November 28, at November 29, at 4: Fundamental analysis of central banks is often a process of poring through statements and speeches by central bankers along with attempting to think like them to predict their next move. Trading economic releases can be a very tenuous and unpredictable challenge. Many of the greatest minds at the major investment banks around the world have a difficult time predicting exactly what an economic release will ultimately end up being.

They have models that take many different aspects into account, but can still be embarrassingly wrong in their predictions; hence the reason that markets move so violently after important economic releases. If the consensus fails to predict the final result, the market then usually moves in the direction of the actual result — meaning that if it was better than consensus, a positive reaction unfolds and vice versa for a less-than-consensus result.

The trick to trading the fundamental aspect of economic releases is to determine when you want to make your commitment. Do you trade before or after the figure is released? Both have their merits and their detractions. If you trade well before the release, you can try to take advantage of the flow toward the consensus expectation, but other fundamental events around the world can impact the market more than the consensus read.

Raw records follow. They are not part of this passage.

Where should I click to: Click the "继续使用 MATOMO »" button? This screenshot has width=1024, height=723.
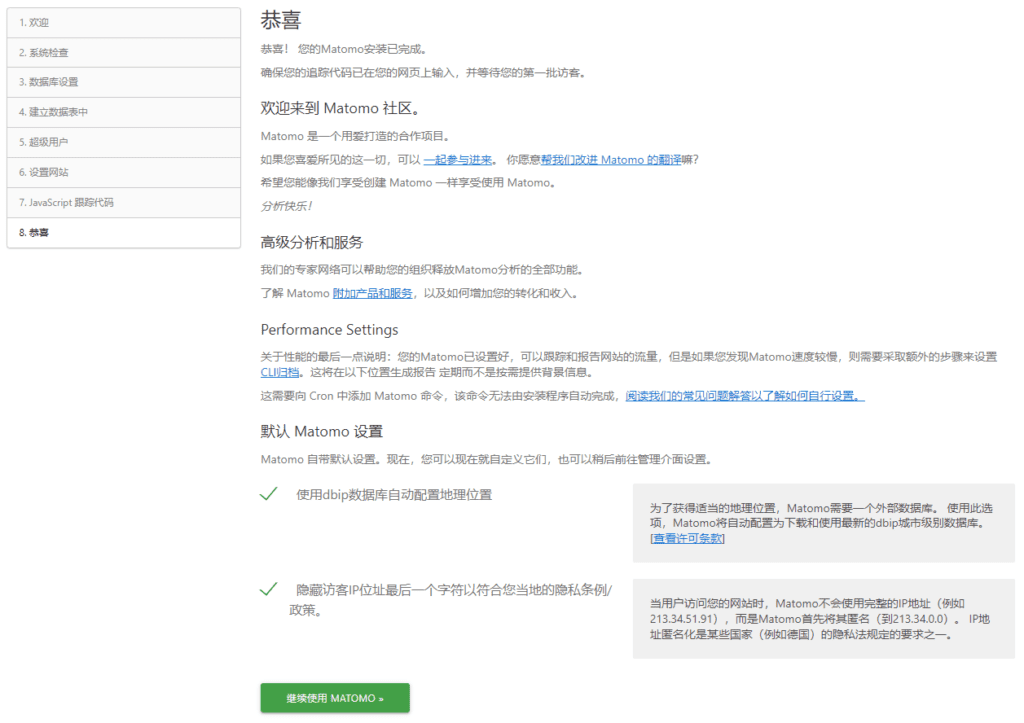334,698
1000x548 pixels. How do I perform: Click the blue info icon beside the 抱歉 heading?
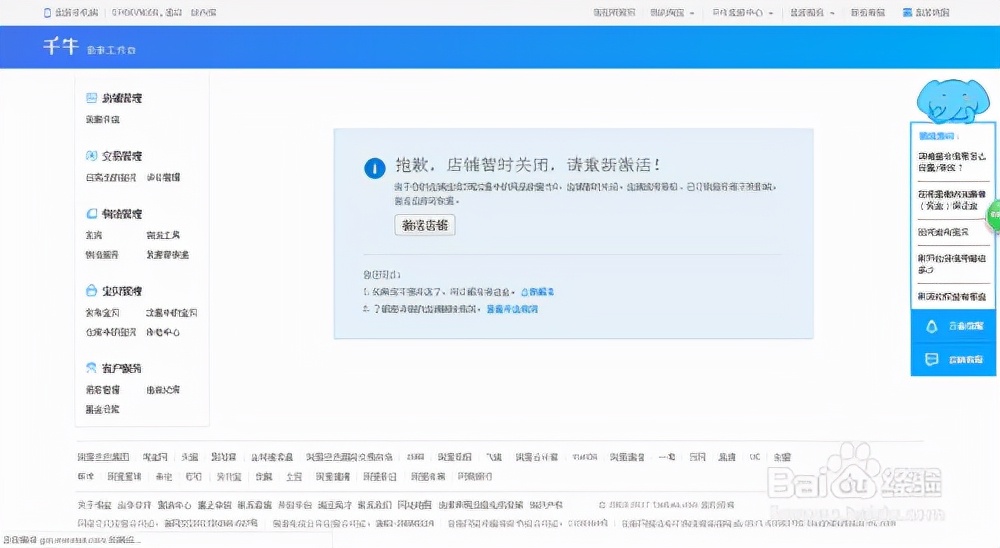(x=374, y=168)
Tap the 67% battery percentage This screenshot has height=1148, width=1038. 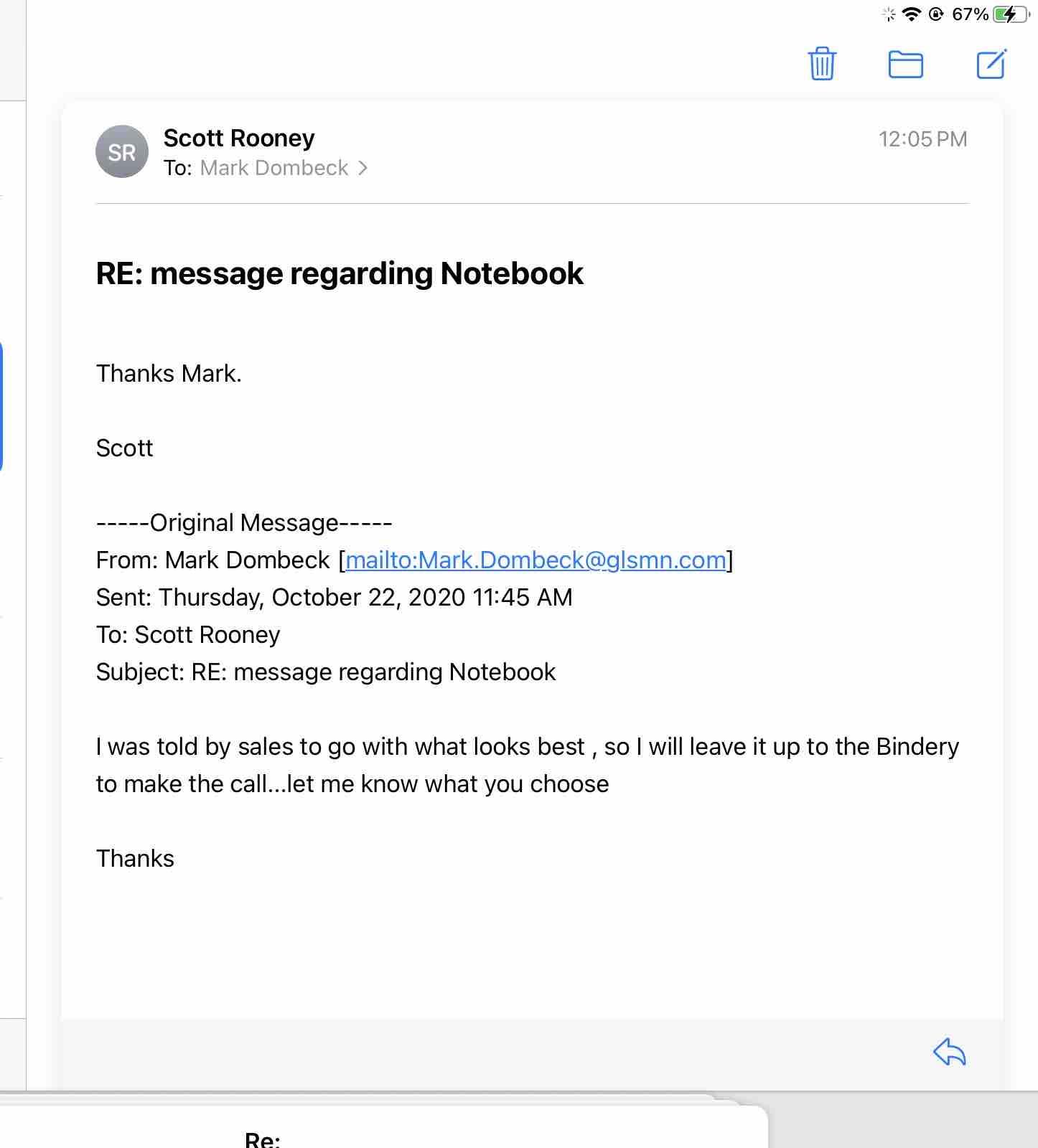[x=970, y=14]
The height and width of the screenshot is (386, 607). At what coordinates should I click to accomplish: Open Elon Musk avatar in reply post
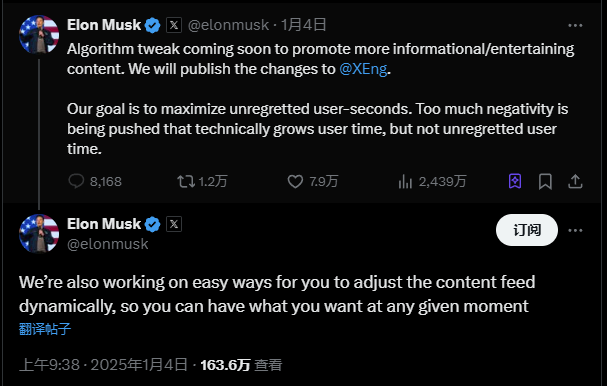tap(39, 233)
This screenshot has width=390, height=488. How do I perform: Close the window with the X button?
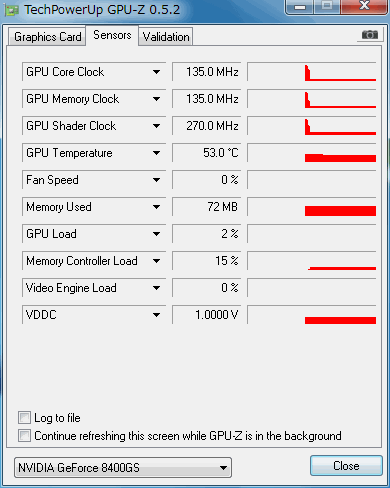[364, 6]
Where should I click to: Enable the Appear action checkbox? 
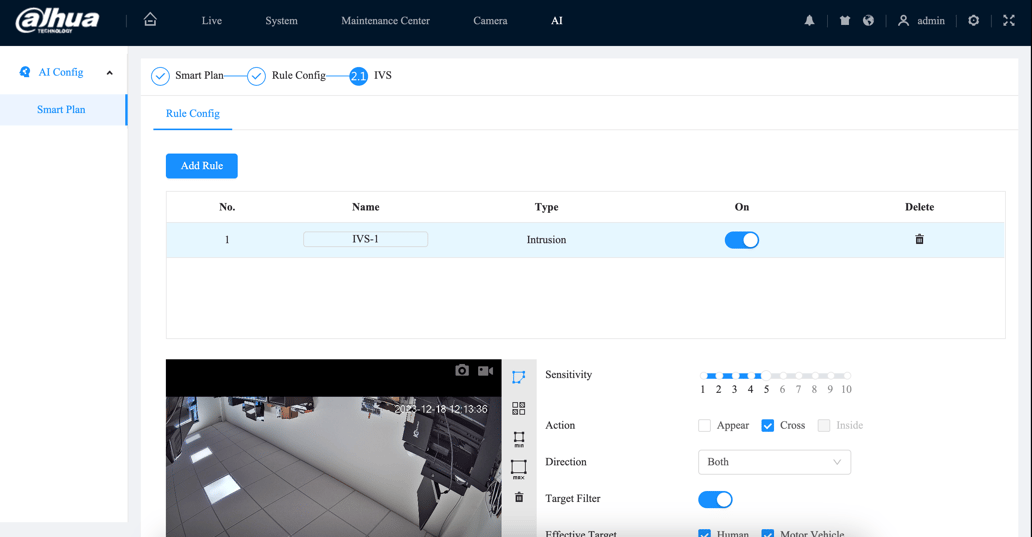pyautogui.click(x=704, y=426)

Trading moments before the economic release means that you have an opinion on whether the actual release will be better or worse than the consensus, but you could be dreadfully wrong and risk large losses on essentially a coin flip. Trading moments after the economic release means that you will be trying to establish a position in a low-volume market which presents the challenge of getting your desired price. These tensions or conflicts can have an adverse impact on tradable goods by changing the supply or even the demand for certain products.

For instance, increased conflict in the Middle East can put a strain on the supply of oil which then makes the price increase. Being able to properly predict how these events will conclude may be a way to get ahead of the market with your fundamental perspective. For instance, at the end of the calendar year many investors will sell equities that have declined throughout the year in order to claim capital losses on their taxes.